▶ _PROBLEM DESCRIPTION_
Print the records word for word from the beginning through the line containing "svg-text: 2004 is", and leave out the pictures.

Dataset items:

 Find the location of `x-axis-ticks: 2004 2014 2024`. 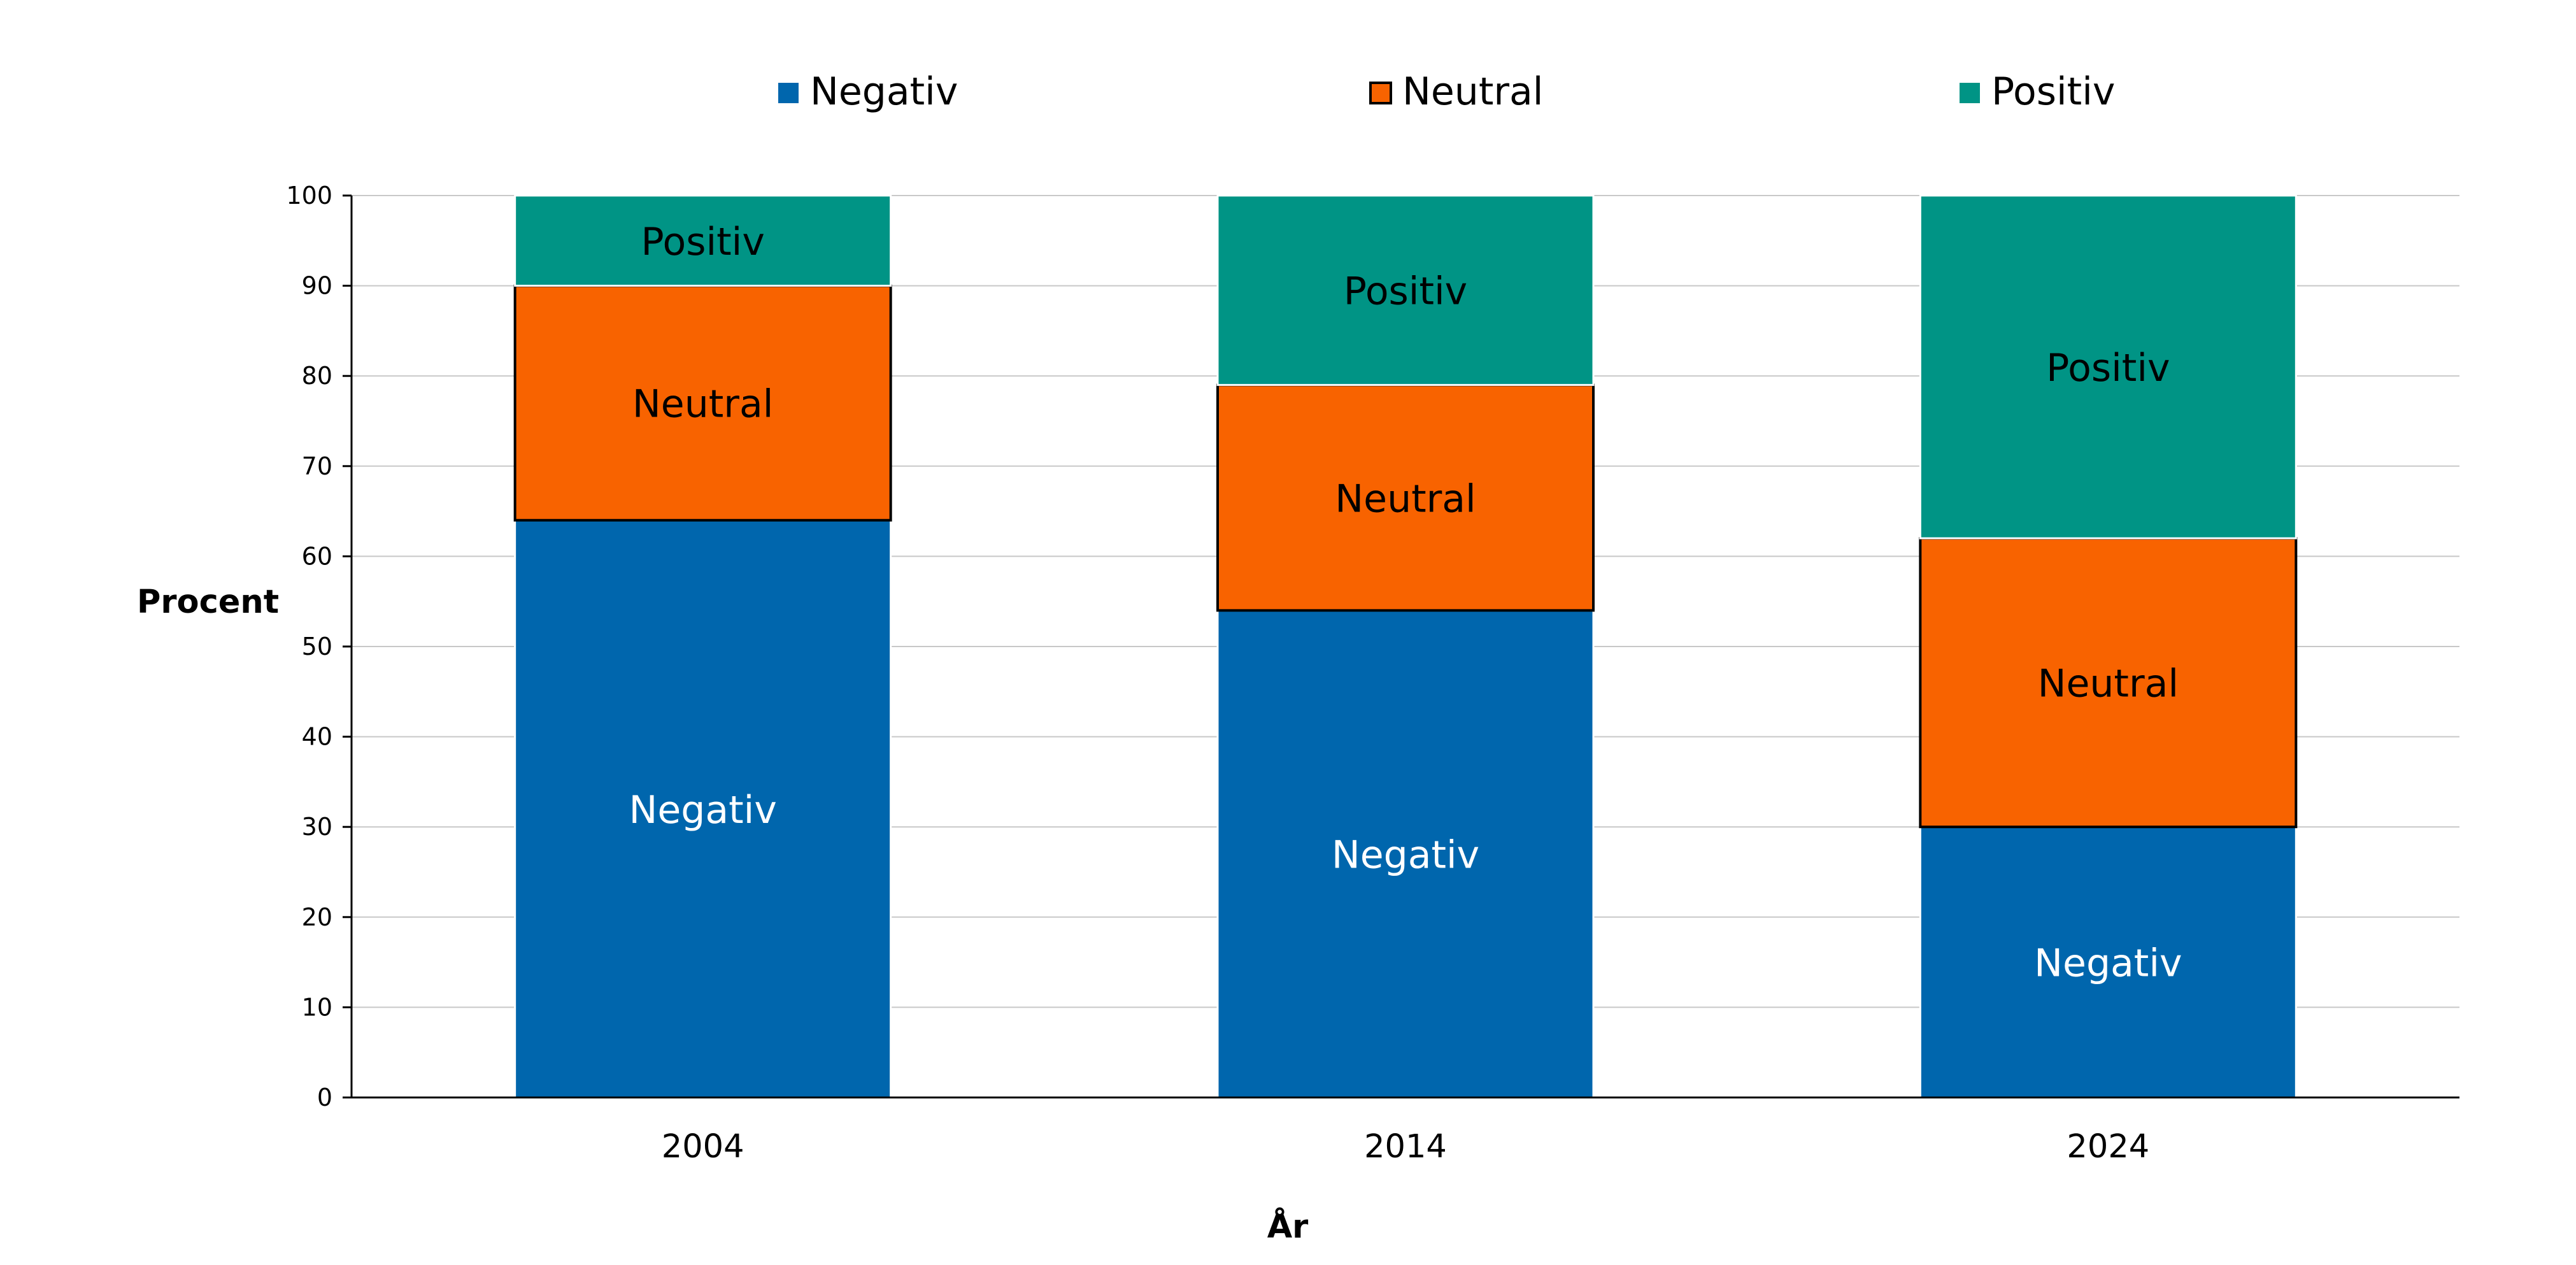

x-axis-ticks: 2004 2014 2024 is located at coordinates (1406, 1147).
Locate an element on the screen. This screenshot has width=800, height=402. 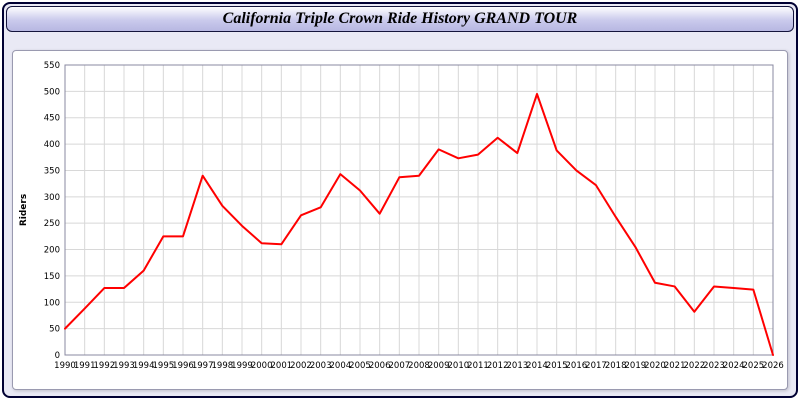
svg-text: 2004 is located at coordinates (341, 366).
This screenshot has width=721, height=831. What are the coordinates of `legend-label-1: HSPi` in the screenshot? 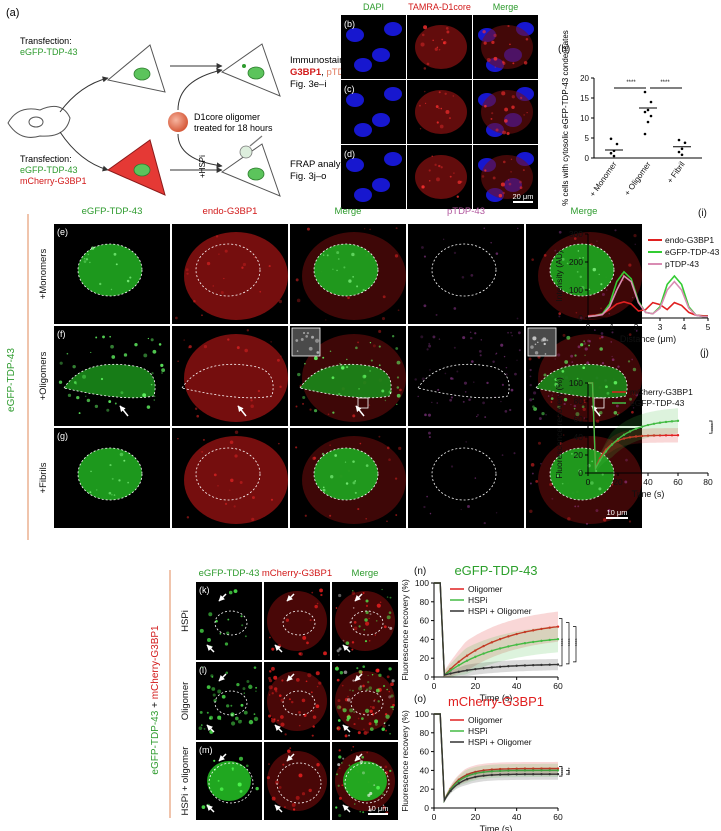 It's located at (478, 600).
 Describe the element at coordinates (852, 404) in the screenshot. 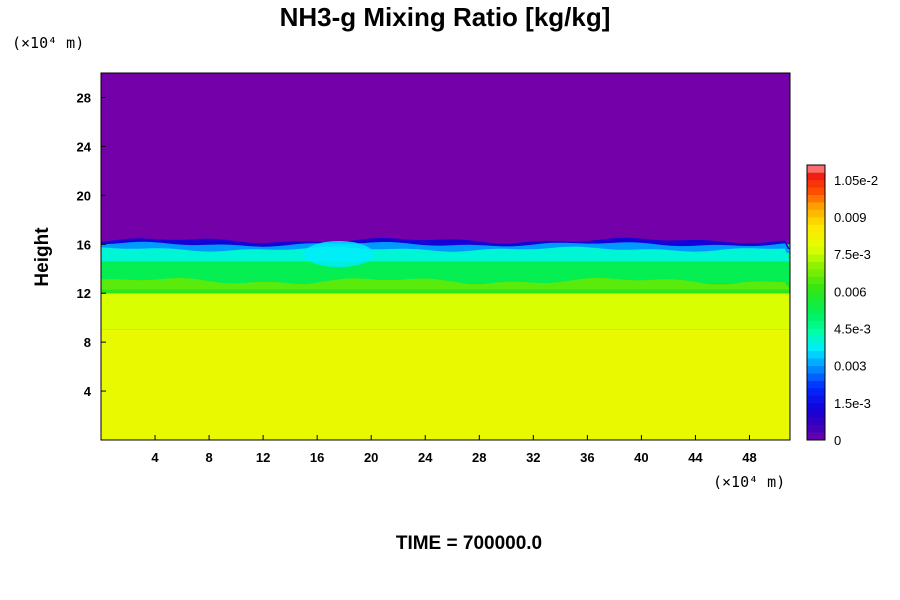

I see `colorbar-label: 1.5e-3` at that location.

▶ _SOLUTION FOR THIS TASK_
 Find the location of `x-axis-ticks: 2004 2014 2024`. 

x-axis-ticks: 2004 2014 2024 is located at coordinates (1406, 1147).
Locate an element on the screen. This screenshot has width=800, height=402. 
svg-text: 2004 is located at coordinates (341, 366).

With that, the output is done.